No discurso, Puigdemont responde a um comentário de um deputado do PP, partido no poder, que teria dito que “Puigdemont poderia acabar como Companys”, ou seja, executado.

“A figura de Companys ainda não recebeu do estado o tratamento digno que merece, pelo contrário, o partido que governa Espanha continua a menorizar aquele crime enquanto apoia com total impunidade os fascistas que participam em manifestações”, afirmou o líder catalão.

Puigdemont foi intimado a esclarecer esta segunda-feira perante Madrid se declarou ou não a independência da região na terça-feira passada. Caso Puigdemont confirme a declaração de independência, Madrid dá até quinta-feira para recuar ameaçando com a suspensão da autonomia da região.

O governo catalão afirma que 90% dos catalães votaram a favor da independência no referendo organizado no passado dia 1 de outubro. O governo central declarou o referendo como ilegal e a maior parte dos opositores da independência boicotaram o ato reduzindo a afluência às urnas para cerca de 43%.

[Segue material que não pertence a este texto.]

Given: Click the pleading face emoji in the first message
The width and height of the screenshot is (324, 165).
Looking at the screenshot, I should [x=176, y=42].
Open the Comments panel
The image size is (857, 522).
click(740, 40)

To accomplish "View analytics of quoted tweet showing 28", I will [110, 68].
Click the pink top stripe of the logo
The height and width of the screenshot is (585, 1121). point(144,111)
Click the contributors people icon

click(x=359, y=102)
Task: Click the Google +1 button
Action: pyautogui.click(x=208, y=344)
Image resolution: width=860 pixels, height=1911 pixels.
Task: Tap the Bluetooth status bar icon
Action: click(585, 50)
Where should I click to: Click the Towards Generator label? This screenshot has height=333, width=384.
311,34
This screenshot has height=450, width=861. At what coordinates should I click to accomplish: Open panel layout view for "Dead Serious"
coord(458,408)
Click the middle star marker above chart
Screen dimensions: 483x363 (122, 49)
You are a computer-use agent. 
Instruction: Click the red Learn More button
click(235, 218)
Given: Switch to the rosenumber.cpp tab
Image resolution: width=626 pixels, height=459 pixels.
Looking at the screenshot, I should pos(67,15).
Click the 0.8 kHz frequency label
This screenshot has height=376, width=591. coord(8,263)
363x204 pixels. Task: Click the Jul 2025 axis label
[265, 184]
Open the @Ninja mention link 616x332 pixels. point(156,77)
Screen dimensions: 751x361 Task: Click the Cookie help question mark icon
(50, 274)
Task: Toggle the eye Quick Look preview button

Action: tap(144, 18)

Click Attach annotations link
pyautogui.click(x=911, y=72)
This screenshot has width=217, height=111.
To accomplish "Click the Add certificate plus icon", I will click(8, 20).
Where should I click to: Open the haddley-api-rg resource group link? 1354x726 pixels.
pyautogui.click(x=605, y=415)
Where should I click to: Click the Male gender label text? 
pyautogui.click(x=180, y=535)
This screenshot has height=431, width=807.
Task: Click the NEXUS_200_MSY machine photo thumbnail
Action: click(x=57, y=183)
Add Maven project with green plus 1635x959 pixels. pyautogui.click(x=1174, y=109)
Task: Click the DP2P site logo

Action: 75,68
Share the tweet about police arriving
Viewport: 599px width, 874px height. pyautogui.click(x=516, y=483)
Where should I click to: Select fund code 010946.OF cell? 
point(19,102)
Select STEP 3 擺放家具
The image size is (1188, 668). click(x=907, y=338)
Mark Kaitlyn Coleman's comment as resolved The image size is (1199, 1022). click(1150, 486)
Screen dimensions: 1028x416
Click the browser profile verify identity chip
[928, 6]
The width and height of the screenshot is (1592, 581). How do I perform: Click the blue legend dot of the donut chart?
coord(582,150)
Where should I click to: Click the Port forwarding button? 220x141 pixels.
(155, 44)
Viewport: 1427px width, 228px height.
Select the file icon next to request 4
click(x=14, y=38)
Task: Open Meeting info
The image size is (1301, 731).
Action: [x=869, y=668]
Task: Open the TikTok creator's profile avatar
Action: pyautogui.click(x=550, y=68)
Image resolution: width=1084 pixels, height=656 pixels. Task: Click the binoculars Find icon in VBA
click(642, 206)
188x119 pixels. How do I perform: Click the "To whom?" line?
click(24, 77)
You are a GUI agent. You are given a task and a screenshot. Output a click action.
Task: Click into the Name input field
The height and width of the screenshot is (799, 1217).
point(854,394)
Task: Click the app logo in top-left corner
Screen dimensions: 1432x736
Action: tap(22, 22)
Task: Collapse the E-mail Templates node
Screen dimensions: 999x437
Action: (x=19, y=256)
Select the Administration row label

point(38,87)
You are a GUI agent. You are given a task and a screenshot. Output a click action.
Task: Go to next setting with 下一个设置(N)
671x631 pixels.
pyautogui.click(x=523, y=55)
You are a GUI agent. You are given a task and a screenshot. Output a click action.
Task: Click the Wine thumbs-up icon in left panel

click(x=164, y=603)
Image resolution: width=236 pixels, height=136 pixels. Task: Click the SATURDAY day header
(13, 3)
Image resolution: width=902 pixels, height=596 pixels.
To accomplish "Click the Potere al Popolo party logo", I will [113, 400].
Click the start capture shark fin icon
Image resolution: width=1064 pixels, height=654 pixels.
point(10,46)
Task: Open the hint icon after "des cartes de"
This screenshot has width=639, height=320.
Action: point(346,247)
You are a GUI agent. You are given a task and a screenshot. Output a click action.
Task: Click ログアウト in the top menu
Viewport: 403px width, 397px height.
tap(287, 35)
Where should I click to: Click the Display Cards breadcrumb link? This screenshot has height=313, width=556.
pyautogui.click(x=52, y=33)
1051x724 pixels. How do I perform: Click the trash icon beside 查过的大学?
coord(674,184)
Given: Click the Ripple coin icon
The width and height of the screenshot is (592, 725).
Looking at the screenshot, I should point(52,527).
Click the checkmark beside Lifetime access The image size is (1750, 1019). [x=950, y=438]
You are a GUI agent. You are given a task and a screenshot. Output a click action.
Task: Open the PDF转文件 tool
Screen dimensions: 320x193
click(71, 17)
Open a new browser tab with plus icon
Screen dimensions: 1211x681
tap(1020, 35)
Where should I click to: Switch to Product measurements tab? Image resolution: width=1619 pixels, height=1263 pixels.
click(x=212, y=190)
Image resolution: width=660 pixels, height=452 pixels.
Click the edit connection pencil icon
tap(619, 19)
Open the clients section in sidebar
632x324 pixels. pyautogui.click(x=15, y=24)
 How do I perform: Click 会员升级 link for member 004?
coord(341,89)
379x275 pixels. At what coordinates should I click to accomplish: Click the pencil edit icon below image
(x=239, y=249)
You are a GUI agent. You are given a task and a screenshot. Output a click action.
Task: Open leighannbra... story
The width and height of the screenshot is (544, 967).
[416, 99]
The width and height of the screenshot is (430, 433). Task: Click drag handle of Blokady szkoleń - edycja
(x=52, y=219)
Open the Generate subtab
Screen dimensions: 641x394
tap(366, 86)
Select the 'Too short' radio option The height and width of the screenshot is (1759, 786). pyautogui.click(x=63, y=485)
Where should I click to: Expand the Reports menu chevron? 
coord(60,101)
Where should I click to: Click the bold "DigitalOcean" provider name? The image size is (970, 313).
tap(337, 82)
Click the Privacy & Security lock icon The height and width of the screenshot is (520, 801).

De acordo com a Constituição espanhola, o governo central pode suspender a autonomia política da região em caso de violação da lei. Caso o chefe do executivo espanhol, Mariano Rajoy, decida invovar o artigo 155 da constituição, o governo catalão seria substituído por uma administração técnica e seriam convocadas eleições gerais no prazo de três meses.